McCormick will consider July 8 whether to approve a request for billions of dollars in legal fees from lawyers for the Tesla investor who challenged Musk’s pay.

Musk has been threatening to shift Tesla’s corporate home from Delaware to Texas in the wake of McCormick’s ruling and Tesla called the proxy vote to try to get investors to back the move and a reinstatement of his pay plan. Texas is in the process of setting up a new business-court system that some legal experts believe would be more friendly to corporate titans such as Musk.

Musk already moved other companies he runs out of Delaware for incorporation purposes in the wake of McCormick’s ruling. He has encouraged business owners to shift their incorporations out of the state, which is still the corporate home to more than 70 per cent of Fortune 500 companies. The state’s chancery court is the premier US venue for corporate litigation and its judges are recognized as business-law experts.

‘Entirely Repeal’
 
Ball argues that because Tesla is seeking to “entirely repeal” the company’s current charter with the Texas move, it’s misleading for shareholders to be told in proxy disclosures that majority approval is sufficient. He says Tesla needs more than 66 per cent of shareholders to sign off under Delaware law and is asking a judge to void the outcome of the vote if it falls short.

Musk also is violating the rules governing proxy votes by threatening to step down as Tesla’s technoking -– his preferred title – and take its AI assets with him, according to the suit. 

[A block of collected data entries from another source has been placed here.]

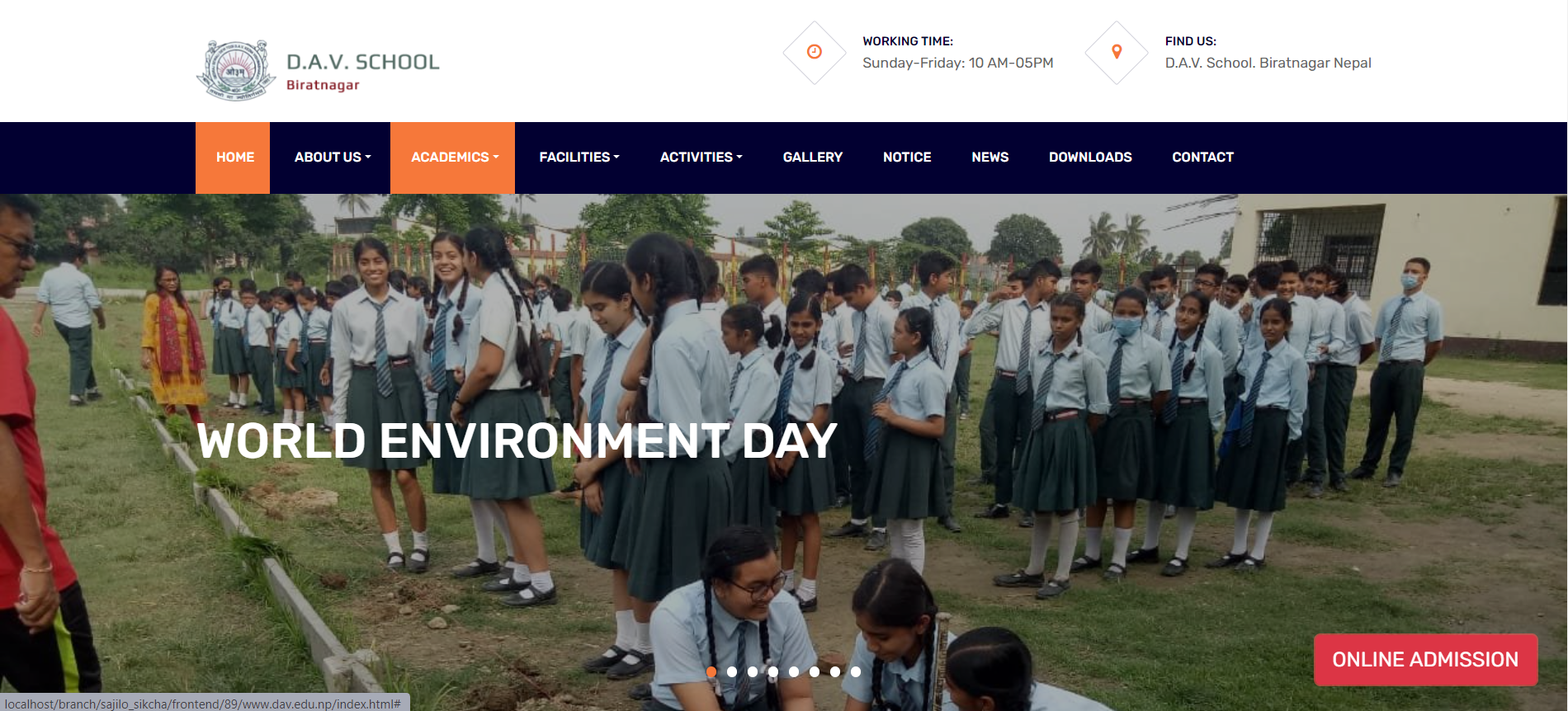The width and height of the screenshot is (1568, 711).
Task: Select the third carousel slide dot
Action: [x=753, y=672]
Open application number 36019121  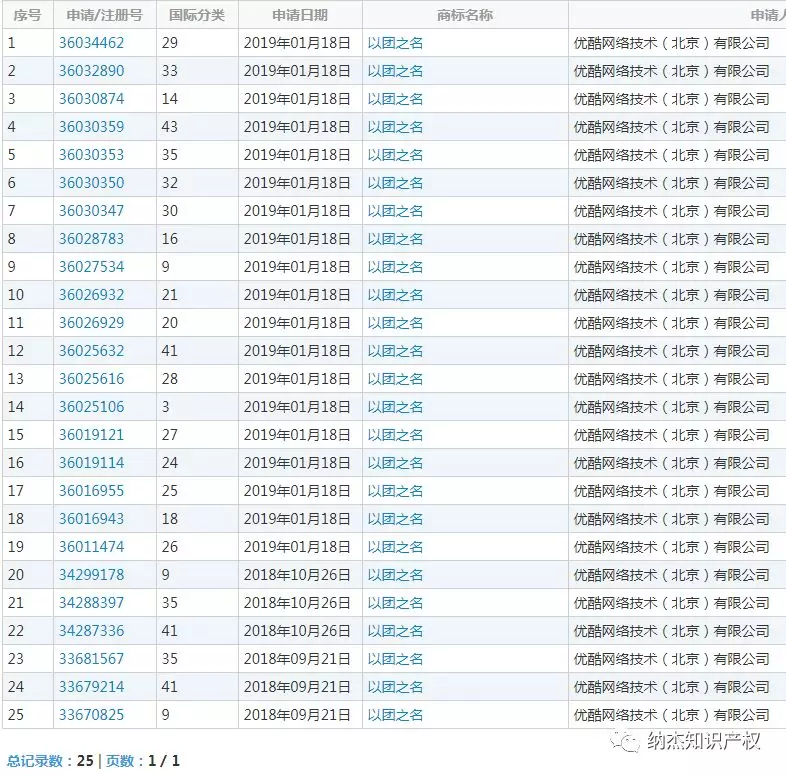91,435
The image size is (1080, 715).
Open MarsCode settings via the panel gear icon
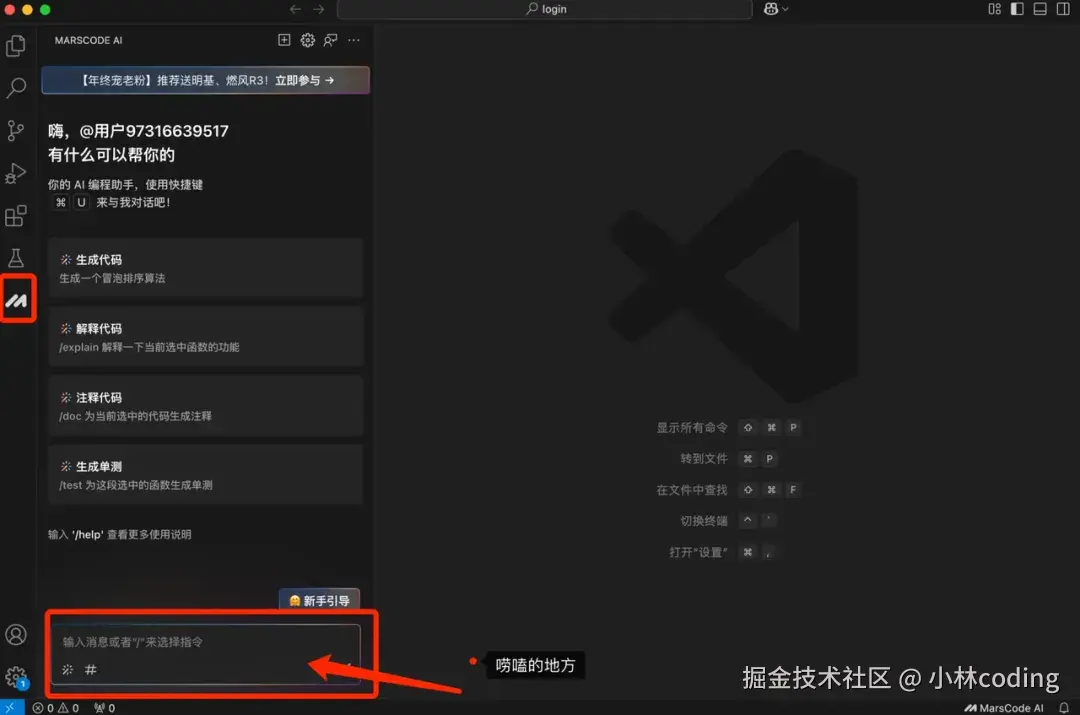(308, 40)
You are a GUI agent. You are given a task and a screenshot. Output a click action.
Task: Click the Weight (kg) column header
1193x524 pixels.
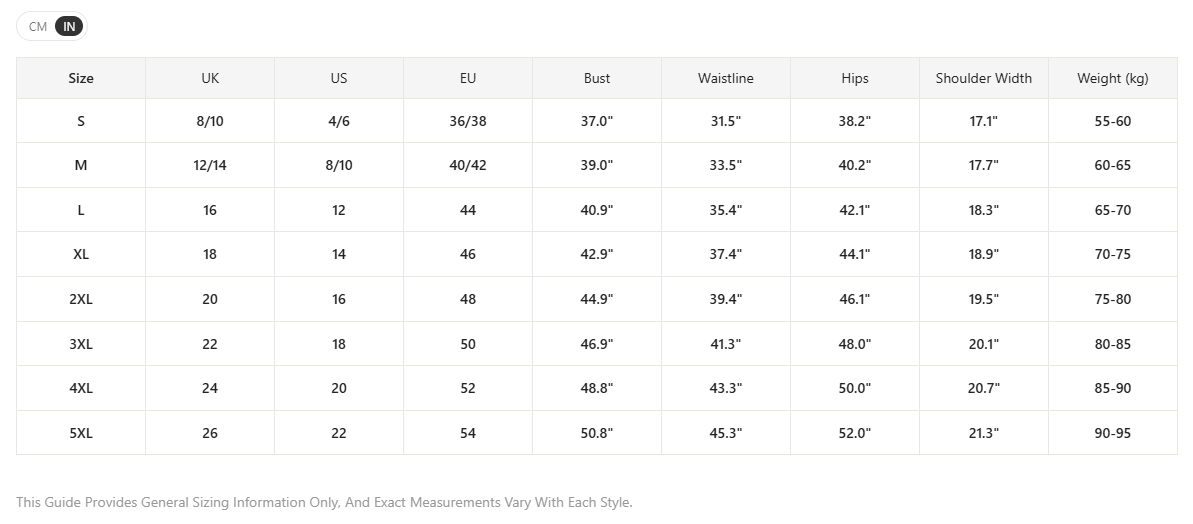pyautogui.click(x=1113, y=78)
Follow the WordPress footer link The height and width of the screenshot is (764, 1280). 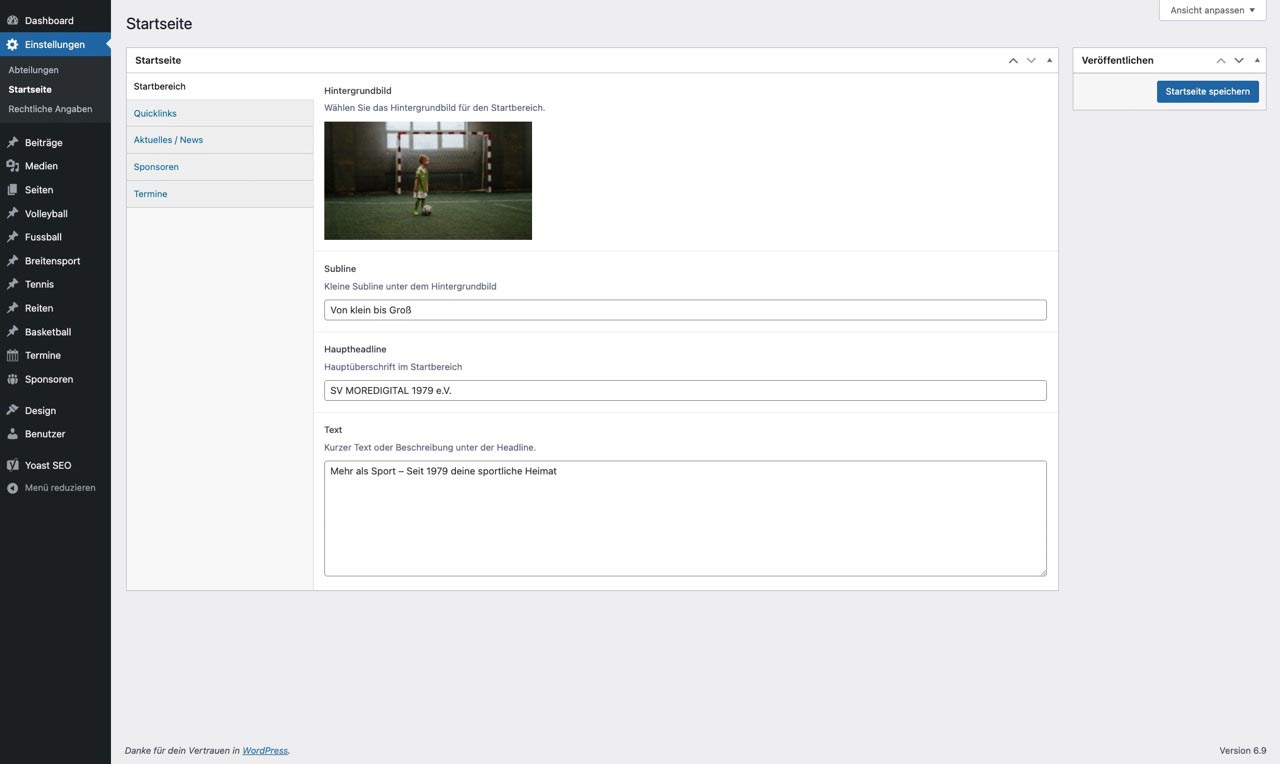265,750
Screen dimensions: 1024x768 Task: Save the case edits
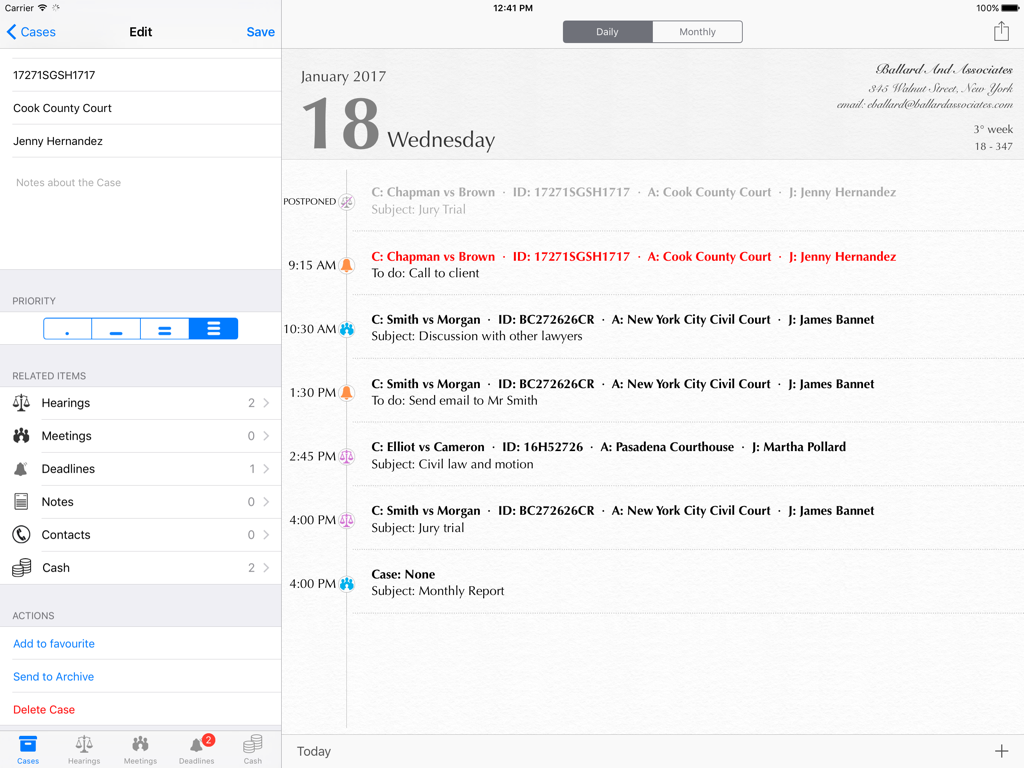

This week, Musk confirmed he diverted artificial intelligence chips away from Tesla to his X Corp. social media platform and xAI Corp. venture. The chips are made by Nvidia Corp. Musk said they were redirected because Tesla had no place to store them.

Ball also seeks a ruling that Tesla directors failed to properly disclose enough details of the incorporation shift and re-ratification of Musk’s pay so that investors can “make a fully informed decision” on those issues. 

The case is likely to be assigned to McCormick, who has presided over several cases over Musk’s actions in recent years.

The case is Ball v. Tesla, 2024-0621, Delaware Chancery Court (Wilmington).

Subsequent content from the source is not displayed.